Set exercise A: In the forum post about the DBpedia extraction, what value does universal.properties give for parallel-processes?
Set exercise B: Duplicate, word for word, the section of the forum post about the DBpedia extraction that opens with the words containing "Some explications from" and closes with "extract, first, commonswiki.".
Set exercise C: Go on with the forum post about the DBpedia extraction, picking up after its last line.

Text segment:
· · · · · · ·

Hi everyone,
I'm working on an updated version of DBpediaFR chapter 2018 and I just want to
know where the extracted files are stored.
Some explications from beginning:
I downloaded :
- dbpedia/extraction-framework from [
https://github.com/dbpedia/extraction-framework/ | github ]
- commons + fr + wiki dump 2018-08's version from [
http://dumps.wikimedia.your.org/frwiki/20180801/ | the dumps wikimedia website
] (source: **-pages-articles.xml.bz2)
Now I would like to extract, first, commonswiki.
To do that, I configured 2 files:
=> "extraction.commons.properties" (content of file):
source=pages-articles.xml.bz2
require-download-complete=false
languages=commons
extractors=
extractors.commons=.MappingExtractor,.ContributorExtractor,.TemplateParameterExtractor,.FileTypeExtractor,.GalleryExtractor,.ImageAnnotationExtractor,.CommonsKMLExtractor,.DBpediaResourceExtractor
copyrightCheck=false
=> "universal.properties" (content of file):
dbpedia-version=2018-08
base-dir=/Users/macbookpro/Documents/web_pro/github/dbpedia/extraction-framework/dump/extraction-dump/2018-08
log-dir=/Users/macbookpro/Documents/web_pro/github/dbpedia/extraction-framework/dump/extraction-data/2018-08
wiki-name=wiki
source=pages-articles.xml.bz2
parallel-processes=4
ontology=../ontology.xml
mappings=../mappings
uri-policy.iri=generic:en
format.ttl.bz2=turtle-triples
After that, I launched these command:
- cd extraction-frameworkd/dump
- ../clean-install-run extraction extraction.commons.properties
Now I have some messages like this:
- AVERTISSEMENT: Language not found: cbk-zam. To extract this language, please
edit the addonLanguage.json in core.

· · · · · · ·

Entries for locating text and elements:
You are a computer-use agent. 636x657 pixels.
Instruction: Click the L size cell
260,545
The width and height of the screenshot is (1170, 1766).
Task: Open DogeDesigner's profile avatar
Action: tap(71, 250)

· · · · · · ·

Response A: 4

Response B:
Some explications from beginning:
I downloaded :
- dbpedia/extraction-framework from [
https://github.com/dbpedia/extraction-framework/ | github ]
- commons + fr + wiki dump 2018-08's version from [
http://dumps.wikimedia.your.org/frwiki/20180801/ | the dumps wikimedia website
] (source: **-pages-articles.xml.bz2)
Now I would like to extract, first, commonswiki.

Response C:
- INFOS: Will extract redirects from source for commons wiki, could not load
cache file
'/Users/macbookpro/Documents/web_pro/github/dbpedia/extraction-framework/dump/extraction-dump/2018-08/commonswiki/20180801/commonswiki-20180801-template-redirects.obj':
java.io.FileNotFoundException:
/Users/macbookpro/Documents/web_pro/github/dbpedia/extraction-framework/dump/extraction-dump/2018-08/commonswiki/20180801/commonswiki-20180801-template-redirects.obj
(No such file or directory)
- AVERTISSEMENT: wrong redirect. page:
[title=UNC;ns=0/Main/;language:wiki=commons,locale=en].
- found by dbpedia: [title=University of North Carolina at Chapel
Hill;ns=0/Main/;language:wiki=commons,locale=en].
- found by wikipedia: [title=University of North Carolina at Chapel
Hill;ns=0/Main/;language:wiki=commons,locale=en]
It's seem ok right?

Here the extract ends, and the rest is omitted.